As you evaluate your strengths and weaknesses as a teacher, consider how well you reflect these “essential qualities.” You may want to ponder the following questions:
Do I show those I teach that I love them? Do I show personal interest in each of them?
Can they feel my love for the Lord and His teachings? Do I help them see the application of those teachings in their lives?
Can those I teach feel my testimony of the restored gospel of Jesus Christ? Can they feel my absolute faith in God?
Do I pray in faith to teach by the power of the Holy Ghost?
Even if you are inexperienced in many technical aspects of teaching, you can focus on the qualities that matter most. You can love those you teach. You can consistently show your love for the Lord and His teachings. And you can fervently share your faith in God and your testimony of the restored gospel. You can succeed in the qualities that are most important, even while you are developing your technical skills.
As you strive to improve, the Lord’s help will often come through other people.
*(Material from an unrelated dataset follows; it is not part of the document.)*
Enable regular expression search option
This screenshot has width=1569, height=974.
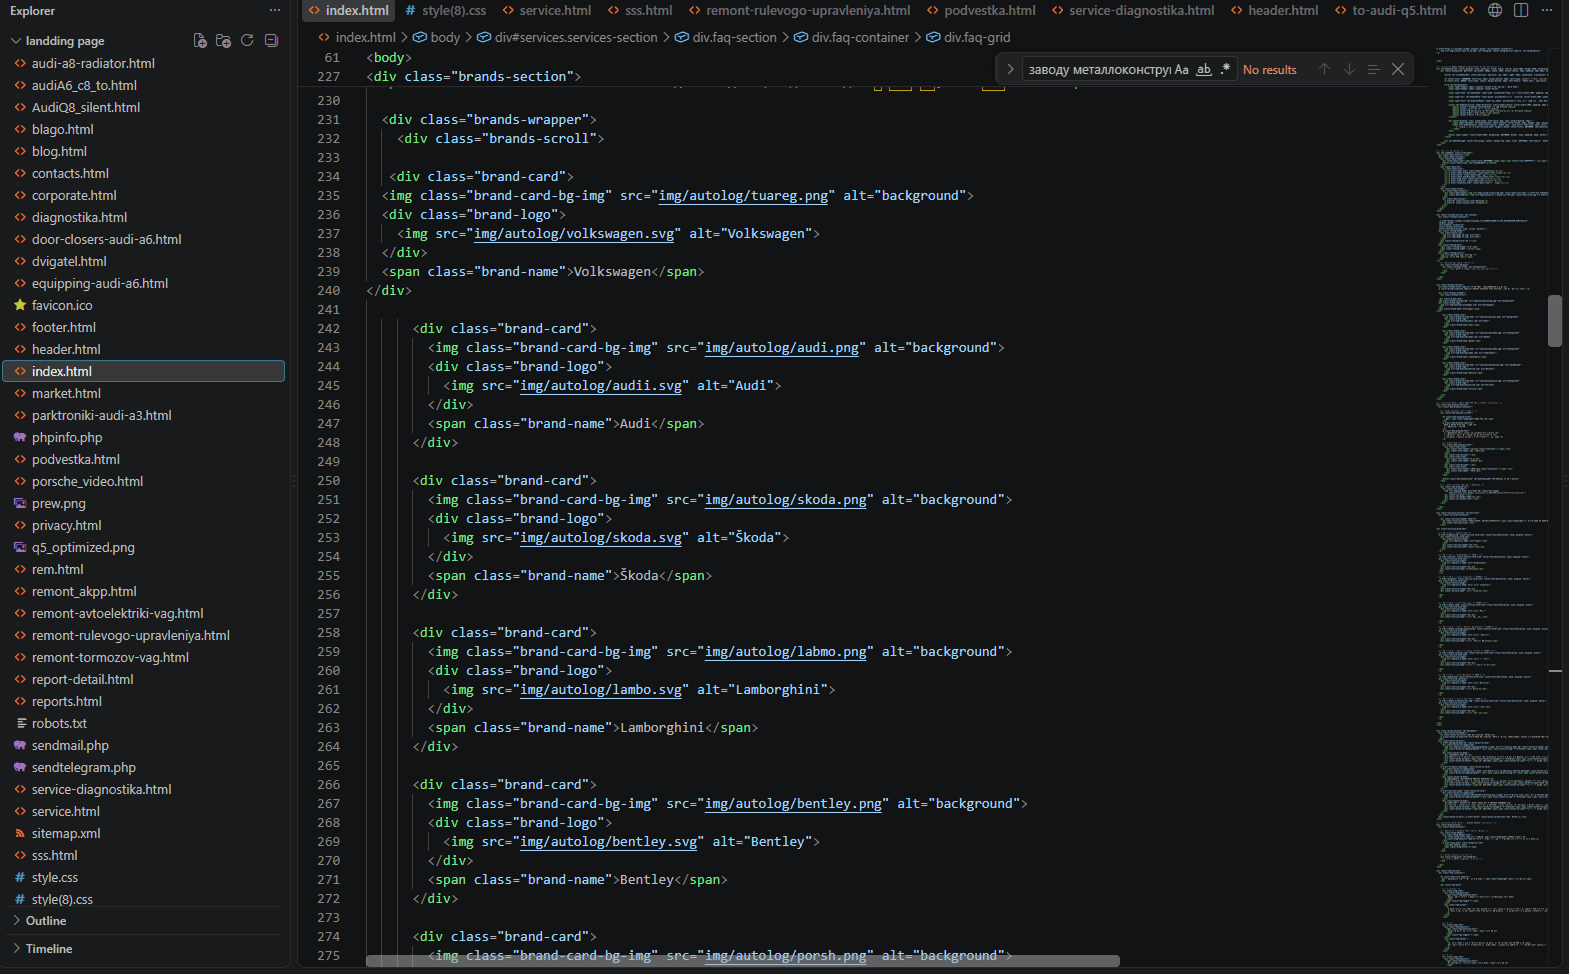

The following story, shared by a man who had served as mission president in Eastern Europe, illustrates this principle:
“During the summer of 1993, I visited one of our newly created branches. Sunday School was taught by a newly baptized member. She clearly felt uncomfortable standing before the group. Rather than risk making a mistake, she read the lesson word for word. As she kept her eyes riveted on her book, the class members shifted uncomfortably.
“After the lesson I complimented the teacher on the doctrinal accuracy of her materials and, as tactfully as I could, asked if she had considered asking a few thought-provoking questions in order to stimulate class discussion. She replied that in Europe teachers do not ask questions. I left, wondering what we could do to help her and many other new teachers like her in a country where the Church had been established only a few years.
“In August of that year a couple was assigned to begin the Church Educational System programs in our area. We asked them to conduct what were then called teacher training sessions. One of the teachers they were to help was the teacher whose class I had visited.
“Four months later, I returned to her branch. A miracle had taken place. She stood in front of the class transformed, poised, and confident. Her carefully prepared questions elicited interested responses. She commented encouragingly on each class member’s contributions. She had arranged for one class member to share a personal experience on the lesson subject and then invited others to share. Near the end, a new member bore her testimony. The teacher stopped and quietly asked, ‘Did you notice the Spirit when Sister Molnar was speaking? That is the Spirit of the Lord.’ As we basked in the calming and enlightening feeling we had experienced together in that rented classroom, I thanked my Heavenly Father for the couple who had taught the principles of gospel teaching to a frightened new member and helped her become one who truly deserved to be called a teacher of the gospel of Jesus Christ.”